Anima e corpo di Tasso, di Mario Bonanno
Torquato Tasso soffriva più nell’anima che nel corpo: era affetto da turbe paranoidee, come le chiameremmo oggi. Si può evincere da una lettera (giugno 1583) vergata di suo pugno e indirizzata al medico forlivese Girolamo Mercuriale. I sintomi di un’affezione maniacale vi figurano in abbondanza, peraltro enumerati con la perizia propria allo scrittore che era:
“rodimento d’intestino, con un poco di flusso di sangue; tintinni ne gli orecchi e ne la testa (…) imaginazione continua di varie cose, e tutte spiacevoli: la qual mi perturba in modo ch’io non posso applicar la mente a gli studi per un sestodecimo d’ora”
e via così, fino alla “sensazione che gli oggetti inanimati si mettano a parlare”. Tasso era già all’epoca, l’autore celebrato di "La Gerusalemme liberata" ma né il benigno dàimon socratico (una sorta di guida divina) né l’eccessiva sensibilità gli davano grande tregua. Rispetto alla vita irrequieta ed errabonda che condusse (girò tantissimo per corti, conoscendo anche il carcere), fece una morte serena, spiritualmente accudito nel monastero di S. Onofrio - sul Gianicolo - dove aveva scelto di ritirarsi in cerca di isolamento. Era il 25 aprile 1595 e Torquato Tasso aveva 51 anni.

» ESTRATTO DEI DATI
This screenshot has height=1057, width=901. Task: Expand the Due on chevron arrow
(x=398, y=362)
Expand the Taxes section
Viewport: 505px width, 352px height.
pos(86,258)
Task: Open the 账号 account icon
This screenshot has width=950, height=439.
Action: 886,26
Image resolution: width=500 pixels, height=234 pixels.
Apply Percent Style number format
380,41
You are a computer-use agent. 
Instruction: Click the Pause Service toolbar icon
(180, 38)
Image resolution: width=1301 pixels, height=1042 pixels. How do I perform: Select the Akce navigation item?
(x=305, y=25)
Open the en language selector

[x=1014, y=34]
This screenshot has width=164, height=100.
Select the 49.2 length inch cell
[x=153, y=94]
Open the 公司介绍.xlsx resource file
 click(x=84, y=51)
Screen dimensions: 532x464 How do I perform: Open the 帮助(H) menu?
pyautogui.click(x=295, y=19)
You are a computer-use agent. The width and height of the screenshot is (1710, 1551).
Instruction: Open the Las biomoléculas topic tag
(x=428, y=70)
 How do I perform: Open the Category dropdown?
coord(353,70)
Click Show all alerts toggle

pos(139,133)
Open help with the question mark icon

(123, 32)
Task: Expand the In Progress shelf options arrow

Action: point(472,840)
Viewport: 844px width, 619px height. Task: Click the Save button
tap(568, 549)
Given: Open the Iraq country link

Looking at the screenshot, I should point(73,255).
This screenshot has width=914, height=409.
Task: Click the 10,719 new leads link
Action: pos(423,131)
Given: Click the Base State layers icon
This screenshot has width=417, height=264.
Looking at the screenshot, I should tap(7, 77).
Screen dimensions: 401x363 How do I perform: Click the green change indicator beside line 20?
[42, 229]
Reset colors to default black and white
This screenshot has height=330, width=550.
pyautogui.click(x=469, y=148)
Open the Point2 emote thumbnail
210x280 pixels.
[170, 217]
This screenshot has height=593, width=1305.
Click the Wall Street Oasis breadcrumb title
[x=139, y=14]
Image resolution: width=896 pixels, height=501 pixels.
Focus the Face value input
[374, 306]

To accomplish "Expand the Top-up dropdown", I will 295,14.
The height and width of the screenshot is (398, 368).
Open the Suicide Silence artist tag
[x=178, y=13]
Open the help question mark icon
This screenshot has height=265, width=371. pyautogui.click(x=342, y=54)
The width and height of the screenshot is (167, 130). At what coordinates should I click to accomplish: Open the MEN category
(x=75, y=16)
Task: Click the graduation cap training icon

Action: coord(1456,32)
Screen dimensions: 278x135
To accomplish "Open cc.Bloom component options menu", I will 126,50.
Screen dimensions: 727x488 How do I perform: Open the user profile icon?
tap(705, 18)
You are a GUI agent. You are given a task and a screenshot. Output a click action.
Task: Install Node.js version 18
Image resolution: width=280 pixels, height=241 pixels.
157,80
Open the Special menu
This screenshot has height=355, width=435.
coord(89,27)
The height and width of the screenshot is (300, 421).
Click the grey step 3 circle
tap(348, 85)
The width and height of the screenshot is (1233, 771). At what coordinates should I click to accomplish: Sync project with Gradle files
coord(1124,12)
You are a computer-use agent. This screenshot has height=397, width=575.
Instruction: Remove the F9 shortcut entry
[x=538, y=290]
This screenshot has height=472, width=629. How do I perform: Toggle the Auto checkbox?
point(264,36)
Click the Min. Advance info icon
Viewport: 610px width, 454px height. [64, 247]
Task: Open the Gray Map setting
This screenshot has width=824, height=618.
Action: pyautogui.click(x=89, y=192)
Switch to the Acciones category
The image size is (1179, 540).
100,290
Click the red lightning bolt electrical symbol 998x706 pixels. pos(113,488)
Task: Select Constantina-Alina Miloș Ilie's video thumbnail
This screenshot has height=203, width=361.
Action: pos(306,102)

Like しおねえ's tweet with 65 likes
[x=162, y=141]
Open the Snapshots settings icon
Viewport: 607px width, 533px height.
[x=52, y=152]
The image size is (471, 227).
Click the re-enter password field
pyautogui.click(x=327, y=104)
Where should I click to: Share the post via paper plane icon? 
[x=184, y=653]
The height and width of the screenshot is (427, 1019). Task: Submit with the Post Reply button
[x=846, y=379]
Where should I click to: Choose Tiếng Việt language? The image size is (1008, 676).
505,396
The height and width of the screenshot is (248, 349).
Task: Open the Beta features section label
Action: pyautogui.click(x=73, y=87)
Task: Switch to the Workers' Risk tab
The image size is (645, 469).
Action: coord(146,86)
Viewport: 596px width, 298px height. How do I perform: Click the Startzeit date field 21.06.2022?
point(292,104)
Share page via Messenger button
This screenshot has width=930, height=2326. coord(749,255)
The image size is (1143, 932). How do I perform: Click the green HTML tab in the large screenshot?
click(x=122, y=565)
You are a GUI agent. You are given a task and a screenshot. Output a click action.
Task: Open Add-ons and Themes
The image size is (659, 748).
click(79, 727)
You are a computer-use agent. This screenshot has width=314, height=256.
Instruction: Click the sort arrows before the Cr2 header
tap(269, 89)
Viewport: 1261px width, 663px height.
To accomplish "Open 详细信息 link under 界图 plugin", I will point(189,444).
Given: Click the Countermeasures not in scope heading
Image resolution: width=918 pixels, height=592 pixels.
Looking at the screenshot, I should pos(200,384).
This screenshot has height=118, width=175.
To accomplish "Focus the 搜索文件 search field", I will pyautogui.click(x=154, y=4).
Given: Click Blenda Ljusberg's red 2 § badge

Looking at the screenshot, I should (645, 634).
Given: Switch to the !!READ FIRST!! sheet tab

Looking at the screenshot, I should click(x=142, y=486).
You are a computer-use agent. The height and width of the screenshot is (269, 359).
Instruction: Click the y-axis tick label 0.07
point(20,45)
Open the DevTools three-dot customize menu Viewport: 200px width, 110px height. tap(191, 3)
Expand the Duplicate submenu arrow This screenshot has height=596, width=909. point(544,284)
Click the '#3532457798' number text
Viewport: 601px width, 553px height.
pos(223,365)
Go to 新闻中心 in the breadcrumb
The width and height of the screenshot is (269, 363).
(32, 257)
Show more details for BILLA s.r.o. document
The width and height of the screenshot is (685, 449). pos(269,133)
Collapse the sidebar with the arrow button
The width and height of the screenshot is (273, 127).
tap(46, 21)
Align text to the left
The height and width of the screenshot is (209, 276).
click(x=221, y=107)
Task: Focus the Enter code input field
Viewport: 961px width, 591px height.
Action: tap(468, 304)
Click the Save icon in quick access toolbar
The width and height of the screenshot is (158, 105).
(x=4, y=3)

» CONSEGNA
Riprendi il testo su Torquato Tasso e proseguilo subito dopo la sua ultima frase.

» RISULTATO
Alla luce di quanto detto sin qui, ritengo “Luce e tenebra” - il titolo assegnato da Alvaro Torchio alla biografia romanzata del poeta, “Luce e tenebra. Vita di Torquato Tasso” (Manni, 2016) - un titolo più che mai indicativo. Lo si desume anche dai contenuti del libro che ne ricostruisce la vicenda artistica e privata con la dovizia dei particolari del biografo ed il colore tipico del narratore. Sullo sfondo di un Rinascimento al tramonto, funestato dall’ombra lunga dell’Inquisizione, Alvaro Torchio ripercorre dunque le stazioni salienti della vita fiammeggiante di Torquato Tasso, dapprincipio brillante cortigiano, del tutto votato alla mondanità; quindi - preda dei fantasmi della sua follia - vittima della superbia del duca Alfonso II d’Este. Tra questi poli divaricati si alternano l’afflato religioso, l’amore giovanile per Lucrezia Bendidio e quello per la poesia, i successi letterari, le vicende familiari, la fama estesa in Europa, per consacrare un genio assoluto della modernità.